DEV Community

loading...

IT Toolbox: CLR Stored Procs versus TSQL Stored Procs – Round 2

The Sharp Ninja
・11 min read

Updated

I've taken the advice from the comments on 8/3/2006 and updated the TSQL proc and made some performance modifications to the CLR proc. I've also tested with two seperate data sets to show how the procs scale in comparison to each other. You can find all the details in my comment from the night of 8/3/2006.


Original Content

Previously, I compared the performance of string concatenation over a small set using a cursor, a test that was nearly identical in performance between TSQL and CLR Stored Procedures (subsequent testing showed a 20% improvement when removing the cursor).  Today, I've compared the performance of building a temp table and returning a subset of that temp table.  The results are shocking.  You should never use TSQL to create a stored proc that builds a temp table.  Ever.

Before I get into the results, I want to go over the scenerio being tested and the code involved.  We're still using the Northwind database, but this time we've created a stored procedure that performs a SELECT against the Invoices view for a specific customer and date range, and returns back the invoices for that criteria and the running sales to that customer at the point in time for each row in Invoices.  To calculate the running sales, we must first start with the first sale to the customer, and loop through their invoices in order up through the last record to match the date range.  For this job, the TSQL stored proc requires a temp table to stage the data into and a cursor to loop over the temp table and calculate the running sales, then write that value into the temp table.  Finally, we perform a select on the temp table for the date range and drop the temp table.

  CREATE PROCEDURE dbo.RunningSales
      (
          @CustomerID NCHAR(5),
          @BeginDate DATETIME,
          @EndDate DATETIME
      )

■ **Recorded information**:

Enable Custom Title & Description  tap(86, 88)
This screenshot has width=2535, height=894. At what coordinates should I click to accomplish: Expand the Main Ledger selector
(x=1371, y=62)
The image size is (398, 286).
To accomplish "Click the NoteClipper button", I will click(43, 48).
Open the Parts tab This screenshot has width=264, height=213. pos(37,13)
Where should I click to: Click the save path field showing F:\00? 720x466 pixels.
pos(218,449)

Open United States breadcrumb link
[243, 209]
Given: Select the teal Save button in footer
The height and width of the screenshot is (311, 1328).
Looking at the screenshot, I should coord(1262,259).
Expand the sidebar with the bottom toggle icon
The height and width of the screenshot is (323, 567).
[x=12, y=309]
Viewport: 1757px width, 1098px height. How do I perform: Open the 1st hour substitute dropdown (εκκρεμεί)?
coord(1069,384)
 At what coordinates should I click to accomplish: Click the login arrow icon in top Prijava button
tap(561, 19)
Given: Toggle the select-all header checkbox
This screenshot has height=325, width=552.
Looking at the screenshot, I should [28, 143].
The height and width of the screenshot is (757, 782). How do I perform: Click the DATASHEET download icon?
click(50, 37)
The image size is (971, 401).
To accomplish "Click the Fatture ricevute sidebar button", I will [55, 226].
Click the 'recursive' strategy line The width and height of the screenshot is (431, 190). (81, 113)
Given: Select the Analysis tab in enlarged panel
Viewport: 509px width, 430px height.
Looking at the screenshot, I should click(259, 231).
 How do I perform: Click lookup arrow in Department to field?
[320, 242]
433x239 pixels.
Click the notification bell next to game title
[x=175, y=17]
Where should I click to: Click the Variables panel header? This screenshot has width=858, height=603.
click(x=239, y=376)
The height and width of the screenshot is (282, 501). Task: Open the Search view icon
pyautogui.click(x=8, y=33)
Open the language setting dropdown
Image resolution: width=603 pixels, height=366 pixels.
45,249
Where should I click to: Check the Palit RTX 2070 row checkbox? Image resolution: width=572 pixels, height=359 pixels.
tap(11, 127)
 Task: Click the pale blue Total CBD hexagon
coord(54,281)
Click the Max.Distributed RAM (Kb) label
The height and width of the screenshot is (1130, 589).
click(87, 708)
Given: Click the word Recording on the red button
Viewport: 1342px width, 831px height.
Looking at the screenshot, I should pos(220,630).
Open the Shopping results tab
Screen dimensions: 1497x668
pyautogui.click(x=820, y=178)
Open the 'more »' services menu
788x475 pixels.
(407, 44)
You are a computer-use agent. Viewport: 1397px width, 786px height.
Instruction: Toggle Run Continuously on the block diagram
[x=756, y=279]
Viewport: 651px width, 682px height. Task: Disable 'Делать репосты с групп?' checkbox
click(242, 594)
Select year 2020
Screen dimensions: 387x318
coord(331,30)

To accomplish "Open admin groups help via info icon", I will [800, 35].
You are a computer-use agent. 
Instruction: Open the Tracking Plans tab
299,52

■ **Things to do**:
1. Which database does the CLR versus TSQL post say is still being used for the test?
2. Put this sentence from the CLR versus TSQL post into Spanish: "Today, I've compared the performance of building a temp table and returning a subset of that temp table."
3. In the CLR versus TSQL post, duplicate the part that begins at the words "The Sharp Ninja" and stops after the words "temp table.  Ever.".
The records are material apart from the CLR versus TSQL post.

■ **Exercise results**:
1. The Northwind database.

2. Hoy he comparado el rendimiento de crear una tabla temporal y devolver un subconjunto de esa tabla temporal.

3.
The Sharp Ninja
・11 min read

Updated

I've taken the advice from the comments on 8/3/2006 and updated the TSQL proc and made some performance modifications to the CLR proc. I've also tested with two seperate data sets to show how the procs scale in comparison to each other. You can find all the details in my comment from the night of 8/3/2006.


Original Content

Previously, I compared the performance of string concatenation over a small set using a cursor, a test that was nearly identical in performance between TSQL and CLR Stored Procedures (subsequent testing showed a 20% improvement when removing the cursor).  Today, I've compared the performance of building a temp table and returning a subset of that temp table.  The results are shocking.  You should never use TSQL to create a stored proc that builds a temp table.  Ever.